PITS: Ha. I had a couple of similar remarks directed at me yesterday. Am I missing something? Cheers!!

Jay: Sweet. You're lucky. My Senior Prom consisted of my date throwing up on me. Cheers Jay!!

Dana said...

Sounds amazingly similar to my Thursdays. Hmmmm ... maybe I got the day wrong!

Lu' said...

Don't be a Jeebus Nazzi :)

Schmoop said...

Dana: With Schmoop and I both off on Thursdays it sounds exactly like our Thursdays with two exceptions. I sure as hell ain't Jeebus and Schmoop is no virgin. Cheers!!

Lu: I don't have to be a Jeebus Nazi. Pope Benny already holds that distinction. Cheers Pal!!

Lu' said...

You know I meant Jeebus Nazi as in soup...Right?

Schmoop said...

Lu: Yes dear. However, I took your comment and pivoted to somewhere else. Anything to take a shot at Benny. Cheers Lu!!

Phfrankie Bondo said...

..."When you control the mail you control...information!".

Schmoop said...

Phfrankie: Ha. I watch two reruns every night at 11:30 and Midnight. They never get old. Cheers P-Man!!

Phfrankie Bondo said...

"The two virgins left out of the Apostolic mix ran off to the Garden of Gethsemane and had hot lesbian sex. Later that summer, they took lyre lessons, went on tour, and originated Lilith Fair."

Now, THAT'S phfunny!...

Schmoop said...

Phfrankie: Ha. Yeah, the post wasn't the best, but that was my favorite line as well. Thank You. Cheers!!

Lu' said...
This comment has been removed by the author.
Vinny "Bond" Marini said...

I knew Wednesday's were Prince Spaghetti Days, but I never realized Tuesday's were hot oil and virgins Days

Dianne said...

Poor Newman - he truly needs to be saved

Schmoop said...

Bond: It is just that. And...Enagaging in sex with an oiled up Mediterranean Area virgin is like eating a soft, curvy, human form of Bruschetta. Yummmm. Cheers Vinny!!
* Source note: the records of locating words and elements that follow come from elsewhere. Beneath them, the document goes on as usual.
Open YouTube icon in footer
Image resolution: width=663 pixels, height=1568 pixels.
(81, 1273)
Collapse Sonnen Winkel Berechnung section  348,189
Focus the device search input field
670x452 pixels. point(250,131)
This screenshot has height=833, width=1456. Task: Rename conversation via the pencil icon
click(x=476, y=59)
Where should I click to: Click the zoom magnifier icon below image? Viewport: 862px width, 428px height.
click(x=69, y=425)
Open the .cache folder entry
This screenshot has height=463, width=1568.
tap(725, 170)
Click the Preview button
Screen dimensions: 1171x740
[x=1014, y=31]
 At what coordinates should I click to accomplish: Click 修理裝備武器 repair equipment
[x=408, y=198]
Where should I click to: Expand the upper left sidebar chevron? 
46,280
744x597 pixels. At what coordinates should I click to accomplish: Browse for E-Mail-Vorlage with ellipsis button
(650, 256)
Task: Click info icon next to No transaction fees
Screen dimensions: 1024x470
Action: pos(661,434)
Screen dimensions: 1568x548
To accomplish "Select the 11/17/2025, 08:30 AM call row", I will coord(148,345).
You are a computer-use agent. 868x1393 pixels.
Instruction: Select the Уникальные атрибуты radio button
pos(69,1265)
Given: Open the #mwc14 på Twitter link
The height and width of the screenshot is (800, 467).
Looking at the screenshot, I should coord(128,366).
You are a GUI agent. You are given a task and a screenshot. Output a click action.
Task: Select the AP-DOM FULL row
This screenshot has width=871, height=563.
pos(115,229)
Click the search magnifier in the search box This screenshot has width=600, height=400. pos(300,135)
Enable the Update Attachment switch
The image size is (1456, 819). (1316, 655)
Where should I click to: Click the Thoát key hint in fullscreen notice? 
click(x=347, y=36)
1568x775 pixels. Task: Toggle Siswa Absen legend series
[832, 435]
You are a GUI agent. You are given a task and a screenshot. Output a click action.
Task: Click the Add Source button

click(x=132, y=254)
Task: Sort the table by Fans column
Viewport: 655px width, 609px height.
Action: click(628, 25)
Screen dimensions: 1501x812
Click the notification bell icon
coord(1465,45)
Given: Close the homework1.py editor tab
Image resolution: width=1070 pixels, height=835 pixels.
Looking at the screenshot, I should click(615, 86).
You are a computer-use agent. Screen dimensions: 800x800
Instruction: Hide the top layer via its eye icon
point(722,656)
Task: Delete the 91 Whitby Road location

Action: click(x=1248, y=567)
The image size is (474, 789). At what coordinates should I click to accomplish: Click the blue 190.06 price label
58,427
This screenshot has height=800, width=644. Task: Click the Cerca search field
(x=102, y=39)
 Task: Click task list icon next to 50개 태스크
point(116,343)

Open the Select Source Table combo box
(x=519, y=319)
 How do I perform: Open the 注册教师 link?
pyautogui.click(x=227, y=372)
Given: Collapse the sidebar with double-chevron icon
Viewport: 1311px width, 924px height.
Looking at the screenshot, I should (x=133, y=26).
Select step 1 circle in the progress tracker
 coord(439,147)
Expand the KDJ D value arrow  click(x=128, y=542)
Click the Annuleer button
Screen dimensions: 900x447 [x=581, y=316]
Dianne: Alas, I think Newman is beyond saving. Have you looked into his eyes? It's pure evil. Cheers Sexy!!

Michele said...

Darlin' your take on the gospels are wonderfully inventive.

MysteryChick said...

That gave me a great idea for the bachelorette party I'm going to on Friday night. Thanks!

Schmoop said...

TB: Just a few days away!! Cheers!!

Michele: Why thanks. I try to keep things as accurate as I can. Cheers Michele!!

Chick: You are more than welcome. Can I come? Cheers Chick!!

katherine. said...

it's only Tuesday?

Thomas doubting
Peter denying
Judas kissing

what else is coming?

katherine. said...

there is a jesus joke about peter being simonized and the the zealots...but I can't remember the punchline.

Schmoop said...

Kat: I am currently working on discussing a number of things that will be up before midnight. Including Passover!! Boo Yah.

Find that joke...It sounds funny. Cheers Kat!!

Cinnamon Girl said...

WTF, I missed an entire post?! Jeeeebus I am tired. Actually I know I am cause now I have this horrid mental picture of the Virgin of Guadalupe with Seinfelds face. Oy

Schmoop said...

Starr: Well, there is good naked and bad naked. Cheers!!